(Records drawn from a dataset)
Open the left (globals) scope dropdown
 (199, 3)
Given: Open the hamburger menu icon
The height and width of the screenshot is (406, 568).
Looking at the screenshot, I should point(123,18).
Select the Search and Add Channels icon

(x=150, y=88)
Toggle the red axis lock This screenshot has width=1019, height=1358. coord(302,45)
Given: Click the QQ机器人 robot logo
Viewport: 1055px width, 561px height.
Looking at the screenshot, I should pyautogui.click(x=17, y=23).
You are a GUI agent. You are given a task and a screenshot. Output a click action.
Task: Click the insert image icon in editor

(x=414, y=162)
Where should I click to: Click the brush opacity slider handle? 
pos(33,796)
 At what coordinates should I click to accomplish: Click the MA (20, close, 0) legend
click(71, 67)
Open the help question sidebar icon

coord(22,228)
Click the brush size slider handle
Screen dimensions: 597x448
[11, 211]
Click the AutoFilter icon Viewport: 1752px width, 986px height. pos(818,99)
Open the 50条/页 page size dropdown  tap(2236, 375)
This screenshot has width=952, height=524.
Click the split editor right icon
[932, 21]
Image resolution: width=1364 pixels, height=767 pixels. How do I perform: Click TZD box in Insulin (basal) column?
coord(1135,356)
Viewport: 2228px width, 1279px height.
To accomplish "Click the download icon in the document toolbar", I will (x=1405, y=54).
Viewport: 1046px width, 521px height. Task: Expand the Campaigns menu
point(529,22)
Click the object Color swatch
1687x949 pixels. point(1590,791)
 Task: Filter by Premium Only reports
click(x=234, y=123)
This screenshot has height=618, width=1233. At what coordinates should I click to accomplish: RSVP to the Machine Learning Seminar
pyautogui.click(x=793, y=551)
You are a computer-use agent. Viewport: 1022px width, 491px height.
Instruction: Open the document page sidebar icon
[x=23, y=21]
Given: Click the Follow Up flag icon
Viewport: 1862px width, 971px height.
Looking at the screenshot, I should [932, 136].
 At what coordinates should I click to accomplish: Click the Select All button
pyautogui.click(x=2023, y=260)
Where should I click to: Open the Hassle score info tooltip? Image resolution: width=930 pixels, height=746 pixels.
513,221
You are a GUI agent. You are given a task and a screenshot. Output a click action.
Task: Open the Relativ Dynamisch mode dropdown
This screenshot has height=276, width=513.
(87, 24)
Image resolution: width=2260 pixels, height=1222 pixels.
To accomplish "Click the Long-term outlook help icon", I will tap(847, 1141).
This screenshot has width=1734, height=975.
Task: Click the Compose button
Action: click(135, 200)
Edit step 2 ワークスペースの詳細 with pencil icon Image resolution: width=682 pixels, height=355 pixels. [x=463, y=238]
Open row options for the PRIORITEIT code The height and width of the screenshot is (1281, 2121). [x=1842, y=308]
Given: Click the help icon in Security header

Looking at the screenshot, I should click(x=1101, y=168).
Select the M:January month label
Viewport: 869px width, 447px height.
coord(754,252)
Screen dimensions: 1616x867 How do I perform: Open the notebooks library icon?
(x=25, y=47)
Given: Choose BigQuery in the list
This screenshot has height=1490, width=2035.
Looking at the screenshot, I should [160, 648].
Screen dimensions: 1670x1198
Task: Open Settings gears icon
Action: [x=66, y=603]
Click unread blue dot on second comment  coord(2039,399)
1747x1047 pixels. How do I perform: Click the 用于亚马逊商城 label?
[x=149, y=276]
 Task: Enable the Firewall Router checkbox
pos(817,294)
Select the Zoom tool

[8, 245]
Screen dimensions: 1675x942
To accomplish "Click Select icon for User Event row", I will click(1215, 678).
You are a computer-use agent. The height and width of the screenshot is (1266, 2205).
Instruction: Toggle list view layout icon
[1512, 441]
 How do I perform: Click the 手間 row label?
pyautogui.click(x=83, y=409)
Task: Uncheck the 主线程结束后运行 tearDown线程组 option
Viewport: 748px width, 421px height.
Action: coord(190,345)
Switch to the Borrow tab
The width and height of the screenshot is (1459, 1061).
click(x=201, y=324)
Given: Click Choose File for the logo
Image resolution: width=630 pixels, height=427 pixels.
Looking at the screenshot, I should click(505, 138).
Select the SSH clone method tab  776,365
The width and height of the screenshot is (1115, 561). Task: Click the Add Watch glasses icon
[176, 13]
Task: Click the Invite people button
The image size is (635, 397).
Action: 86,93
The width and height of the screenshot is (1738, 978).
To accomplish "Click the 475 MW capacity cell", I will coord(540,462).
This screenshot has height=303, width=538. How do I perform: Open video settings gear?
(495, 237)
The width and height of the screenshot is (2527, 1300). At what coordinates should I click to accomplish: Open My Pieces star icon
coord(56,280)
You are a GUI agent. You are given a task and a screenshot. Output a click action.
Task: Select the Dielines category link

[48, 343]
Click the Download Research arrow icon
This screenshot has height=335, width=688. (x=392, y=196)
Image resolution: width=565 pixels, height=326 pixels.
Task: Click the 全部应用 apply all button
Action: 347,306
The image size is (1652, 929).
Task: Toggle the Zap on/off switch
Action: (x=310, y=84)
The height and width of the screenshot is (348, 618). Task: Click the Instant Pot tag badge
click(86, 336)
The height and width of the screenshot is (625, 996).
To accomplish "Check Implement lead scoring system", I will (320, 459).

**TASK BRIEF:**
Repeat every line of the records, exactly as given.

**TASK OUTPUT:**
Open the left (globals) scope dropdown
 (199, 3)
Given: Open the hamburger menu icon
The height and width of the screenshot is (406, 568).
Looking at the screenshot, I should point(123,18).
Select the Search and Add Channels icon

(x=150, y=88)
Toggle the red axis lock This screenshot has width=1019, height=1358. coord(302,45)
Given: Click the QQ机器人 robot logo
Viewport: 1055px width, 561px height.
Looking at the screenshot, I should pyautogui.click(x=17, y=23).
You are a GUI agent. You are given a task and a screenshot. Output a click action.
Task: Click the insert image icon in editor

(x=414, y=162)
Where should I click to: Click the brush opacity slider handle? 
pos(33,796)
 At what coordinates should I click to accomplish: Click the MA (20, close, 0) legend
click(71, 67)
Open the help question sidebar icon

coord(22,228)
Click the brush size slider handle
Screen dimensions: 597x448
[11, 211]
Click the AutoFilter icon Viewport: 1752px width, 986px height. pos(818,99)
Open the 50条/页 page size dropdown  tap(2236, 375)
This screenshot has width=952, height=524.
Click the split editor right icon
[932, 21]
Image resolution: width=1364 pixels, height=767 pixels. How do I perform: Click TZD box in Insulin (basal) column?
coord(1135,356)
Viewport: 2228px width, 1279px height.
To accomplish "Click the download icon in the document toolbar", I will (x=1405, y=54).
Viewport: 1046px width, 521px height. Task: Expand the Campaigns menu
point(529,22)
Click the object Color swatch
1687x949 pixels. point(1590,791)
 Task: Filter by Premium Only reports
click(x=234, y=123)
This screenshot has height=618, width=1233. At what coordinates should I click to accomplish: RSVP to the Machine Learning Seminar
pyautogui.click(x=793, y=551)
You are a computer-use agent. Viewport: 1022px width, 491px height.
Instruction: Open the document page sidebar icon
[x=23, y=21]
Given: Click the Follow Up flag icon
Viewport: 1862px width, 971px height.
Looking at the screenshot, I should [932, 136].
 At what coordinates should I click to accomplish: Click the Select All button
pyautogui.click(x=2023, y=260)
Where should I click to: Open the Hassle score info tooltip? Image resolution: width=930 pixels, height=746 pixels.
513,221
You are a GUI agent. You are given a task and a screenshot. Output a click action.
Task: Open the Relativ Dynamisch mode dropdown
This screenshot has height=276, width=513.
(87, 24)
Image resolution: width=2260 pixels, height=1222 pixels.
To accomplish "Click the Long-term outlook help icon", I will tap(847, 1141).
This screenshot has width=1734, height=975.
Task: Click the Compose button
Action: click(135, 200)
Edit step 2 ワークスペースの詳細 with pencil icon Image resolution: width=682 pixels, height=355 pixels. [x=463, y=238]
Open row options for the PRIORITEIT code The height and width of the screenshot is (1281, 2121). [x=1842, y=308]
Given: Click the help icon in Security header

Looking at the screenshot, I should click(x=1101, y=168).
Select the M:January month label
Viewport: 869px width, 447px height.
coord(754,252)
Screen dimensions: 1616x867 How do I perform: Open the notebooks library icon?
(x=25, y=47)
Given: Choose BigQuery in the list
This screenshot has height=1490, width=2035.
Looking at the screenshot, I should [160, 648].
Screen dimensions: 1670x1198
Task: Open Settings gears icon
Action: [x=66, y=603]
Click unread blue dot on second comment  coord(2039,399)
1747x1047 pixels. How do I perform: Click the 用于亚马逊商城 label?
[x=149, y=276]
 Task: Enable the Firewall Router checkbox
pos(817,294)
Select the Zoom tool

[8, 245]
Screen dimensions: 1675x942
To accomplish "Click Select icon for User Event row", I will click(1215, 678).
You are a computer-use agent. The height and width of the screenshot is (1266, 2205).
Instruction: Toggle list view layout icon
[1512, 441]
 How do I perform: Click the 手間 row label?
pyautogui.click(x=83, y=409)
Task: Uncheck the 主线程结束后运行 tearDown线程组 option
Viewport: 748px width, 421px height.
Action: coord(190,345)
Switch to the Borrow tab
The width and height of the screenshot is (1459, 1061).
click(x=201, y=324)
Given: Click Choose File for the logo
Image resolution: width=630 pixels, height=427 pixels.
Looking at the screenshot, I should click(505, 138).
Select the SSH clone method tab  776,365
The width and height of the screenshot is (1115, 561). Task: Click the Add Watch glasses icon
[176, 13]
Task: Click the Invite people button
The image size is (635, 397).
Action: 86,93
The width and height of the screenshot is (1738, 978).
To accomplish "Click the 475 MW capacity cell", I will coord(540,462).
This screenshot has height=303, width=538. How do I perform: Open video settings gear?
(495, 237)
The width and height of the screenshot is (2527, 1300). At what coordinates should I click to accomplish: Open My Pieces star icon
coord(56,280)
You are a GUI agent. You are given a task and a screenshot. Output a click action.
Task: Select the Dielines category link

[48, 343]
Click the Download Research arrow icon
This screenshot has height=335, width=688. (x=392, y=196)
Image resolution: width=565 pixels, height=326 pixels.
Task: Click the 全部应用 apply all button
Action: 347,306
The image size is (1652, 929).
Task: Toggle the Zap on/off switch
Action: (x=310, y=84)
The height and width of the screenshot is (348, 618). Task: Click the Instant Pot tag badge
click(86, 336)
The height and width of the screenshot is (625, 996).
To accomplish "Check Implement lead scoring system", I will (320, 459).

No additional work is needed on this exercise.